To mark the upcoming 76th anniversary of the Hiroshima-Nagasaki bombings, we present five Japanese films that have effectively portrayed the devastation of the bombings

During the Second World War, the United States bombed the Japanese cities of Hiroshima and Nagasaki on August 6 and 9, 1945, respectively -- killing 226,000 innocent civilians. This remains the single use of nuclear weapons in the history of armed conflict.

The legality of the bombings remains a matter of contention among scholars to do this day. While some sought to justify the bombings as a reprisal to the single instances of illegal air bombardments committed by the Axis Powers and as a means to swiftly put an end to the armed conflict, neither justifications have been proven adequate by history.

In 2016, Barack Obama was the first sitting US president to visit Hiroshima and place a wreath at the Hiroshima Peace Memorial Park, which commemorates the victims of the atomic bomb.

On the 76th anniversary of the Hiroshima-Nagasaki bombings, we present five Japanese films that have effectively portrayed the devastation wrought by the war:



Black Rain (1989)

The story of the aftermath of the Hiroshima bombing, based on Masuji Ibuse's novel and directed by Shohei Imamura. Yoshiko Tanaka, Kazuo Kitamura, and Etsuko Ichihara starred in the acclaimed drama. The film tells the story of Yasuko who managed to escape the bombings unscathed, but was later in life stigmatized by the larger society owing to the widespread fear of radiation exposure in Japanese society.



Hiroshima (1953)

 Directed by Hideo Sekigawa, “Hiroshima” delivers a brilliant and extremely realistic retelling of the day in Hiroshima when the bomb dropped. The film was released only seven years after the devastating bombings.

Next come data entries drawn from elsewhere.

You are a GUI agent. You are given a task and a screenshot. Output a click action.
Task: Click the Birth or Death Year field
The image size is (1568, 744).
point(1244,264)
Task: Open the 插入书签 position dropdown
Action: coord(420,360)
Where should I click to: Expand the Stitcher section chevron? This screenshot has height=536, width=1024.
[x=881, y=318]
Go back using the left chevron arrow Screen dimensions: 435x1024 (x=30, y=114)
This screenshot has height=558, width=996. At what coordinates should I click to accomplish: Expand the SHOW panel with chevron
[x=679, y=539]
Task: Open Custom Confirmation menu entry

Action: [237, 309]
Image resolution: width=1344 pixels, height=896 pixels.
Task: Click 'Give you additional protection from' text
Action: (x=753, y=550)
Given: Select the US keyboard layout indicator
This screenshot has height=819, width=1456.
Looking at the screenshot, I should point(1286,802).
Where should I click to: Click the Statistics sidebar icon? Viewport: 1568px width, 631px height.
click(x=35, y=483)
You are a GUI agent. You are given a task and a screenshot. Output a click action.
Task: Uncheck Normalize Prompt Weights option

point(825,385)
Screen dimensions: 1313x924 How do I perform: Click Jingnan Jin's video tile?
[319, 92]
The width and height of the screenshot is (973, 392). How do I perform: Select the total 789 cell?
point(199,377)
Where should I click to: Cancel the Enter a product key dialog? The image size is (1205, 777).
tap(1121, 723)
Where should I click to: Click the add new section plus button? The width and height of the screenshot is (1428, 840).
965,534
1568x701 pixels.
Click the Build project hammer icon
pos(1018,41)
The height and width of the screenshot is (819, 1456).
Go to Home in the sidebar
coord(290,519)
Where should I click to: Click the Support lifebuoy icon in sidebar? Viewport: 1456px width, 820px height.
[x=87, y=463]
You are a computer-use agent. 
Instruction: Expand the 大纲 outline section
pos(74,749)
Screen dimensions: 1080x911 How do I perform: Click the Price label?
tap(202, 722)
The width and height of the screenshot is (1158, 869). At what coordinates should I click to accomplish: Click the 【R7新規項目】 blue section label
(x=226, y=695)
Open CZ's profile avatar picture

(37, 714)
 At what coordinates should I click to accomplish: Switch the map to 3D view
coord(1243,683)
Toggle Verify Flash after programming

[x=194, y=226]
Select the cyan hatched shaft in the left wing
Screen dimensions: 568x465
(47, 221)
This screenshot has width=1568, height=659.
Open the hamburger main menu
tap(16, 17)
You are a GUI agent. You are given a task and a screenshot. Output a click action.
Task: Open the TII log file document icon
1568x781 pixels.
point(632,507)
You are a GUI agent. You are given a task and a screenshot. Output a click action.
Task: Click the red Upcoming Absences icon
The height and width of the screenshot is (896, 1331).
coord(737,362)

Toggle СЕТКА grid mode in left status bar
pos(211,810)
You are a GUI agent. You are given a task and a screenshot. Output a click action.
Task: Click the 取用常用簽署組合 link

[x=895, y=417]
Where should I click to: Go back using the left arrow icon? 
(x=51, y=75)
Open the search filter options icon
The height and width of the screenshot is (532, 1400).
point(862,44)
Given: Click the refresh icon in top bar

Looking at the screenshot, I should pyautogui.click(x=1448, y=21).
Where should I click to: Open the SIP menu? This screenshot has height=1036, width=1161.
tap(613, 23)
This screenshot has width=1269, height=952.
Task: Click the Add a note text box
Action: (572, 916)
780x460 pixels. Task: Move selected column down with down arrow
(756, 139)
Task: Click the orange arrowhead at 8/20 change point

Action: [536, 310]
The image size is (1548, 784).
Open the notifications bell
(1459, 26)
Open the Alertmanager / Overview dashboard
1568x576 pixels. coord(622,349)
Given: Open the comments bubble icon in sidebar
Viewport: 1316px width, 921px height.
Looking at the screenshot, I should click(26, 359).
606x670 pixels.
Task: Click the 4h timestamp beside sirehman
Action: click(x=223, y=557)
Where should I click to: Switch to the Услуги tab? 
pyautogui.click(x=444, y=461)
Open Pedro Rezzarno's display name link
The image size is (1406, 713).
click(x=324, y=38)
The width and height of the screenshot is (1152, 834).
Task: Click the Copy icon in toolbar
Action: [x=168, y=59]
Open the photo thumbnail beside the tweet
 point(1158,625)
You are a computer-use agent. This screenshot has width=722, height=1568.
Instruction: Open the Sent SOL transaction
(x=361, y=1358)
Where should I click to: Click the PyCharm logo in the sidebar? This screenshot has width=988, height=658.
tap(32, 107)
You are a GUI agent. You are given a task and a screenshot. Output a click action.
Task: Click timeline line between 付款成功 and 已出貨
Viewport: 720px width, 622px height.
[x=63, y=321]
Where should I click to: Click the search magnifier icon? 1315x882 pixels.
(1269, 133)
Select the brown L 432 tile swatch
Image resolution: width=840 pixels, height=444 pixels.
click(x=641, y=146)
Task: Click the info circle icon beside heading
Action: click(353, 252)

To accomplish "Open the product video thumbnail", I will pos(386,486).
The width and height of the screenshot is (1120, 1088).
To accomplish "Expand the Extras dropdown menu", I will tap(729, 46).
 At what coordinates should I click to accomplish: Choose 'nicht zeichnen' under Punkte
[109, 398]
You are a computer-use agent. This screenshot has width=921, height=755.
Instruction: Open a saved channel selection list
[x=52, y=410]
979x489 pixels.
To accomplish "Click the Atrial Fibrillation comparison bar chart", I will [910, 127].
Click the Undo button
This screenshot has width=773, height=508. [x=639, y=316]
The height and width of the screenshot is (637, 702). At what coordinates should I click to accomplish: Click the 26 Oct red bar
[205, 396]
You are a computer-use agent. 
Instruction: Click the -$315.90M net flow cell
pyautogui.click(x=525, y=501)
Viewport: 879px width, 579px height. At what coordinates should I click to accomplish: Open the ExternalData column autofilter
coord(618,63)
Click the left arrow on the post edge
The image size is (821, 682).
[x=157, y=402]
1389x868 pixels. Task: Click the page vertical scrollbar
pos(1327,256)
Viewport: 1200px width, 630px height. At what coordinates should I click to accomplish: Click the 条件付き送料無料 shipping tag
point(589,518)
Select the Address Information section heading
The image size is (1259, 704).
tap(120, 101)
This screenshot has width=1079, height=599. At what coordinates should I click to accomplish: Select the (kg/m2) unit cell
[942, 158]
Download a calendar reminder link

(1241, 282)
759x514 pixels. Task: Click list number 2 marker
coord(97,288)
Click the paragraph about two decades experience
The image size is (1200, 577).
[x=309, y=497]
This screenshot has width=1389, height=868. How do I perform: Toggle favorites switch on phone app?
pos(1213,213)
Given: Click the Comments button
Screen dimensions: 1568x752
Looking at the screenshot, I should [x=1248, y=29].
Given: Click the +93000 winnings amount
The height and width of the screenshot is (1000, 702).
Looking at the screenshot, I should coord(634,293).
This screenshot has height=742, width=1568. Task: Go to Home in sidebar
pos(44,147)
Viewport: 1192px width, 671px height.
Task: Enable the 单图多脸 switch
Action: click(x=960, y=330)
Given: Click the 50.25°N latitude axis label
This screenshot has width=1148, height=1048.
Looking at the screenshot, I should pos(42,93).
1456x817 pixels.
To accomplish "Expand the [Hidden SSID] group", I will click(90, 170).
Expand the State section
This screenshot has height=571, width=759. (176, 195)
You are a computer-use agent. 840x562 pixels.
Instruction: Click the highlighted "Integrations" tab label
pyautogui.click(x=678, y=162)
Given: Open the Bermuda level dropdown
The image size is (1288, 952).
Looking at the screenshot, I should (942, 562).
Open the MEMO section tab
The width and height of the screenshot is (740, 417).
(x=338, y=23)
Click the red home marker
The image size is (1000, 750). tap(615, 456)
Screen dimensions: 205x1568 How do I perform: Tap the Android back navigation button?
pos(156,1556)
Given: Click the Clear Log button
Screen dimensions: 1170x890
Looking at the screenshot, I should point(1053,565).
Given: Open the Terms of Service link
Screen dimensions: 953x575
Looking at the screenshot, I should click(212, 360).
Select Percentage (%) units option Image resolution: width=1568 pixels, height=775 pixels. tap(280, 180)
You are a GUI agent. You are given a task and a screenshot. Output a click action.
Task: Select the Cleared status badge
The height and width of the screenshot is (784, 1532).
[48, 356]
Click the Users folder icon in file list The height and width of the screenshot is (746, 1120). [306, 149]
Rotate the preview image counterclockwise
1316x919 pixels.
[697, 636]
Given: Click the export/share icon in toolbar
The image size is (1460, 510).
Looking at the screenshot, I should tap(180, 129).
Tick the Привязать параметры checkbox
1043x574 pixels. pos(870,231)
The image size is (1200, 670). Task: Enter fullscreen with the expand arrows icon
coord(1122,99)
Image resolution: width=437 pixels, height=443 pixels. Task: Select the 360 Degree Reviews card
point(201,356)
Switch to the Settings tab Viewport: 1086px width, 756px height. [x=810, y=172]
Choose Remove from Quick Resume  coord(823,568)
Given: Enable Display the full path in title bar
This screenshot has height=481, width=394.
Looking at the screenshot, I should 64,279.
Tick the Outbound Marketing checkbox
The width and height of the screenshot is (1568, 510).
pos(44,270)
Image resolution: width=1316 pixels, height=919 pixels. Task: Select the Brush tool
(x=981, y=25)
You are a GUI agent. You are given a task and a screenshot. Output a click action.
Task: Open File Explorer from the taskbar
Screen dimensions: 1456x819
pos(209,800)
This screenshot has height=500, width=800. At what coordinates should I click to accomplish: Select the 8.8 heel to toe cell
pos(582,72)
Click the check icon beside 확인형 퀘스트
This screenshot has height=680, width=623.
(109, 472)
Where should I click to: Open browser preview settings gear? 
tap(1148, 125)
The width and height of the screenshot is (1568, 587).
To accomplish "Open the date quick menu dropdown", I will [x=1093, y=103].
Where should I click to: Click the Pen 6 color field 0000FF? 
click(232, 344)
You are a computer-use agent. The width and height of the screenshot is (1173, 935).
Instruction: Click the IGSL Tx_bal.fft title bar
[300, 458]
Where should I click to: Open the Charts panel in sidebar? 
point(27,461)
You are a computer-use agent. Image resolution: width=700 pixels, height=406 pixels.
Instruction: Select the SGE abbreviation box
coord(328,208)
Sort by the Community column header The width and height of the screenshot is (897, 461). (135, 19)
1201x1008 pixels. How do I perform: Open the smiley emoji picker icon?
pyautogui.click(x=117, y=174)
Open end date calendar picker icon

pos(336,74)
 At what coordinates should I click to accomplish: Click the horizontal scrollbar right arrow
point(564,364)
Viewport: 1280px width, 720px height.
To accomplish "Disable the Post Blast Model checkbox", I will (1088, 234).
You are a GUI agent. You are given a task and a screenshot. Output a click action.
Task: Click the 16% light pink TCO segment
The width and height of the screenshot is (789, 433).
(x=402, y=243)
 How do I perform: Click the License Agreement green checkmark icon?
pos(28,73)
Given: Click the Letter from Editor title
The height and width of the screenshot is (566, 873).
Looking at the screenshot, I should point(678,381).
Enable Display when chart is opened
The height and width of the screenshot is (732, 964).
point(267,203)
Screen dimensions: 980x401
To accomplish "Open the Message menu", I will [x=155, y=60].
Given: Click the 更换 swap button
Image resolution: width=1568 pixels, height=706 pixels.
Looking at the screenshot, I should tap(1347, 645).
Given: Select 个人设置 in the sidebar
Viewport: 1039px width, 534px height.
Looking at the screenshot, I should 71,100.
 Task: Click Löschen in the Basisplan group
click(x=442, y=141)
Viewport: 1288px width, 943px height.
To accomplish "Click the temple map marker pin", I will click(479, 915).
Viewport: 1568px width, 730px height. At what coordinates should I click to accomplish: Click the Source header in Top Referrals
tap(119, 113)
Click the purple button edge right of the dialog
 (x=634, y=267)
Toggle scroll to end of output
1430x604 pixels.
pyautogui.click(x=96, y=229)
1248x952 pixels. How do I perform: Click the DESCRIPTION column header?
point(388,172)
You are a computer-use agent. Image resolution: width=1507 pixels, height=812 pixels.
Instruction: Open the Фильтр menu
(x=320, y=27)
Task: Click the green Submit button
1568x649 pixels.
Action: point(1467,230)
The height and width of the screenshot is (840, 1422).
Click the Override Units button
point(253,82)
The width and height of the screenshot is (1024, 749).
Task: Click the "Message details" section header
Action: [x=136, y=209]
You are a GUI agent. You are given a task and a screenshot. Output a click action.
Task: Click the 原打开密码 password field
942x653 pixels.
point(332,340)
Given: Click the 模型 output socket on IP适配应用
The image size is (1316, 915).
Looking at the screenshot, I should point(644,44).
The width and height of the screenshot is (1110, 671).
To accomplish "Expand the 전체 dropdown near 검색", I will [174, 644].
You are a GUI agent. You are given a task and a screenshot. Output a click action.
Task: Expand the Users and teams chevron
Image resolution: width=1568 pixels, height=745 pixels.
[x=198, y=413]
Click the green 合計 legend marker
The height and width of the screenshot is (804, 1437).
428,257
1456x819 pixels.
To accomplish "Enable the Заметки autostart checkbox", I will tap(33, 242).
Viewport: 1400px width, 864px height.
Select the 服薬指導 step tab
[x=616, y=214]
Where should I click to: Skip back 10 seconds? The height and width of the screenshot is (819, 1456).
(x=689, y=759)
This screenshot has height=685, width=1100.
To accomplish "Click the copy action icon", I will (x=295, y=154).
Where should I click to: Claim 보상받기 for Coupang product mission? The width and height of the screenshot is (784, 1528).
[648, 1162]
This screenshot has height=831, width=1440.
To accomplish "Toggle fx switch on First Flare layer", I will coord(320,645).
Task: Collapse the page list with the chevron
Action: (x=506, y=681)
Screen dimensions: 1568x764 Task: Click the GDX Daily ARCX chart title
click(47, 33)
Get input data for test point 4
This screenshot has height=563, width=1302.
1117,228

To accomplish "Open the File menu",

Frakenstein Conquers the World (1965)

Near the end of WWII, Germans transport the immortal heart of Frankenstein's monster to Japan, where it gets lost in the bombing of Hiroshima. Years later a wild boy is found, born from the immortal heart.



Children of Hiroshima (1952)

Post war Hiroshima: It's been four years since the last time she visited her hometown. Takako faces the after effects of the A-bomb when she travels around the city to call on old friends.



NN-891102 (1999)

This film's cryptic title refers to the atomic bombing of Nagasaki (Nagasaki Nuclear 8 [August] 9 [the day] 11:02 [the time]). A 5-year-old boy survives the blast and thinks that its sound has been captured on his father’s tape recorder, only to become obsessed with reproducing it. This little-known film was director Gô Shibata’s graduation drama.